Knock and the door will be opened to you ……
This is such a simple
statement. But is it a command, a suggestion, a promise, perhaps?
It is so basic that
virtually all translations of the original read identical:
Knock and the
door will be opened to you ……
However, like all statements
from this source, it is simple and yet unimaginably complex – not wholly
understood by the wisest, most intelligent human minds.
Regardless, some years a
while ago, a person who I love faced a challenge. I did not believe it would be
a tough challenge, but it was a big step for her. So, if the instruction is - Knock
and the door will be opened to you ……
I knocked.
And it initially seemed as
if the request would be promptly answered and the door would open.
But just as quickly as the
door opened, it slammed shut. It was a false hope, appearing as a cruel trick.
We were back to square one, so I knocked again.
But disappointedly, there
was no progress. There was no answer - none. It seemed as if no one was home.
What’s wrong? Knock and
the door will be opened to you …… I’m knocking. No one is opening.
In our flawed mind, we
interpret the statement as “knock once,” and the door immediately swings open
wide. But it doesn’t say knock once, and it also doesn’t say knock gently.
I knocked. I knocked. I
knocked some more. I kept knocking - nothing.
This was highly frustrating
because this is a situation where the longer it takes to succeed, the harder it
gets to succeed. So, to me, there was pressure to have this resolved soon.

* Brief 1 *
Decide whether each statement agrees with the essay on knocking, answering yes or no and quoting the deciding words: (a) The writer expected the challenge to be a tough one. (b) Virtually all translations of the original statement read the same. (c) The writer knocked once and then stopped.
The essay above and the listing that follows come from unrelated sources.

* Given records *
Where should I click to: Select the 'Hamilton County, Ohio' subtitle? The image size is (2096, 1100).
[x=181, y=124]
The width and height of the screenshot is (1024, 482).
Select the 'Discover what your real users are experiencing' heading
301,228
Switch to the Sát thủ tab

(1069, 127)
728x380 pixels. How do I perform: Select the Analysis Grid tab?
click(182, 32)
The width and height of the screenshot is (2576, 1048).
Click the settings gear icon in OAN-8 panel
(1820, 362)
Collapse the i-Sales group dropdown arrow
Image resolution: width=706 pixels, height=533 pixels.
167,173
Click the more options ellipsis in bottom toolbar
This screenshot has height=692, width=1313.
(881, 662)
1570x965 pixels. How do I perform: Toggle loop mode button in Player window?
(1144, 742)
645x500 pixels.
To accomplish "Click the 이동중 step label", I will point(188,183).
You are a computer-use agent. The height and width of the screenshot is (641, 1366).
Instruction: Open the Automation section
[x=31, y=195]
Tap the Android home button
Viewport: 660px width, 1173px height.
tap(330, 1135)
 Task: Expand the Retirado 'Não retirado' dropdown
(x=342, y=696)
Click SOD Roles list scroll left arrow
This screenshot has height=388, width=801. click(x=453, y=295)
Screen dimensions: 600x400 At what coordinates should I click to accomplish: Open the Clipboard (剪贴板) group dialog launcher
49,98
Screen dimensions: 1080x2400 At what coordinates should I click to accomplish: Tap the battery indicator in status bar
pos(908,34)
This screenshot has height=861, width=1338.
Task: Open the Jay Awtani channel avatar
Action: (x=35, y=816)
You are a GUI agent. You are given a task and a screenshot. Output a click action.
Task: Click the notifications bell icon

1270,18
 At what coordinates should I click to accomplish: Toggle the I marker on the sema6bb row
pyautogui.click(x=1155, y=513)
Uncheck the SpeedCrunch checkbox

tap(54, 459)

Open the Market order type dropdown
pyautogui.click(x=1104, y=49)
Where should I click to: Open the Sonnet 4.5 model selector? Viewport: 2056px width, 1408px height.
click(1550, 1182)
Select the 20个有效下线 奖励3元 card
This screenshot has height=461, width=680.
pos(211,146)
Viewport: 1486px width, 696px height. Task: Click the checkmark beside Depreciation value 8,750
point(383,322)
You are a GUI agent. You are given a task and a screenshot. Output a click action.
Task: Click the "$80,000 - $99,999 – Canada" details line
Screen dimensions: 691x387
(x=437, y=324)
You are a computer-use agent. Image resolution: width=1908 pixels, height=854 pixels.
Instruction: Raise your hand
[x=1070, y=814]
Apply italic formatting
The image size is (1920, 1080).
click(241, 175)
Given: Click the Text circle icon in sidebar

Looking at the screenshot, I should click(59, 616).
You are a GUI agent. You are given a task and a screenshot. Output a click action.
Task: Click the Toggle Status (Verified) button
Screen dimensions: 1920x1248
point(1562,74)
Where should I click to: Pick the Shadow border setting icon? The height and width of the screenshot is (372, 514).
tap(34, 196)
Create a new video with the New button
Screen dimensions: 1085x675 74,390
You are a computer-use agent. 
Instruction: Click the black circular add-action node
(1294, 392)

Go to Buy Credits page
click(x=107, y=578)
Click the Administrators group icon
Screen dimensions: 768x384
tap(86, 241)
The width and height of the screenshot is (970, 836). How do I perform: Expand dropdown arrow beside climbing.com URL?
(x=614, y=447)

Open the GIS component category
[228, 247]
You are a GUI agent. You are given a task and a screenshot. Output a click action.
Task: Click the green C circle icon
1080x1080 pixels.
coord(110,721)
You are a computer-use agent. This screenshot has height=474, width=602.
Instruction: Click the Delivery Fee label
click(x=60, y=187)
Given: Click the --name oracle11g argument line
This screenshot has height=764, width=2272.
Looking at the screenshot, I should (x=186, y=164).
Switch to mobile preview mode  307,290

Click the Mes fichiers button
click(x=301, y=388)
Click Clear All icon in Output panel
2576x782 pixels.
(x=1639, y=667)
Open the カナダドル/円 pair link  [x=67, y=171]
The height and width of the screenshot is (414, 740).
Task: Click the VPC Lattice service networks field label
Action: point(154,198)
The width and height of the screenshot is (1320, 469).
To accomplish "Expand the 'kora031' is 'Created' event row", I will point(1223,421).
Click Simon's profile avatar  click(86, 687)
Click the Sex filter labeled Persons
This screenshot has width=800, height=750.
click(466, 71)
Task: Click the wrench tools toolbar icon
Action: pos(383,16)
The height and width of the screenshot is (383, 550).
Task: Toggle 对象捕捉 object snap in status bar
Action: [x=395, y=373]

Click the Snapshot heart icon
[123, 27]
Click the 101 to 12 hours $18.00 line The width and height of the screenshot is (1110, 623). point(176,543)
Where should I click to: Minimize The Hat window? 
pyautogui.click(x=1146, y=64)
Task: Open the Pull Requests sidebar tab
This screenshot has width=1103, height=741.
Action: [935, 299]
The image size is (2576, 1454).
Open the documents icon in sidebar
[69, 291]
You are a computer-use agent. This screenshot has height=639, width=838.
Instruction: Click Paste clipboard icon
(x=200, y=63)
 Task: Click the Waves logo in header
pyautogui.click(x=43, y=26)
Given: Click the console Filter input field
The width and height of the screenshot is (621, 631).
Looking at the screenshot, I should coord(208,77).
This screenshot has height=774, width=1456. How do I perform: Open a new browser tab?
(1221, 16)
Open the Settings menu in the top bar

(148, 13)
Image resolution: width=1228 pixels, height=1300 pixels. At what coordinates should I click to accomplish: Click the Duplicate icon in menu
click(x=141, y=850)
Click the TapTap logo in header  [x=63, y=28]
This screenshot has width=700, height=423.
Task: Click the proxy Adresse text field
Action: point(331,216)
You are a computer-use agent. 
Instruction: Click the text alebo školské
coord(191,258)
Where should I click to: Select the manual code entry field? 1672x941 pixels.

* Brief 2 *
Render the listing as a Markdown table with the columns Row and Line, starting at the line that contains "Open the Settings menu in the top bar" and continuing through the last line of the listing, and leave out blank lines.

* Full solution 1 *
(a) No: "I did not believe it would be a tough challenge"
(b) Yes: "virtually all translations of the original read identical"
(c) No: "I knocked. I knocked. I knocked some more. I kept knocking - nothing."

* Full solution 2 *
| Row | Line |
|---|---|
| 1 | Open the Settings menu in the top bar |
| 2 | (148, 13) |
| 3 | Image resolution: width=1228 pixels, height=1300 pixels. At what coordinates should I click to accomplish: Click the Duplicate icon in menu |
| 4 | click(x=141, y=850) |
| 5 | Click the TapTap logo in header  [x=63, y=28] |
| 6 | This screenshot has width=700, height=423. |
| 7 | Task: Click the proxy Adresse text field |
| 8 | Action: point(331,216) |
| 9 | You are a computer-use agent.  |
| 10 | Instruction: Click the text alebo školské |
| 11 | coord(191,258) |
| 12 | Where should I click to: Select the manual code entry field? 1672x941 pixels. |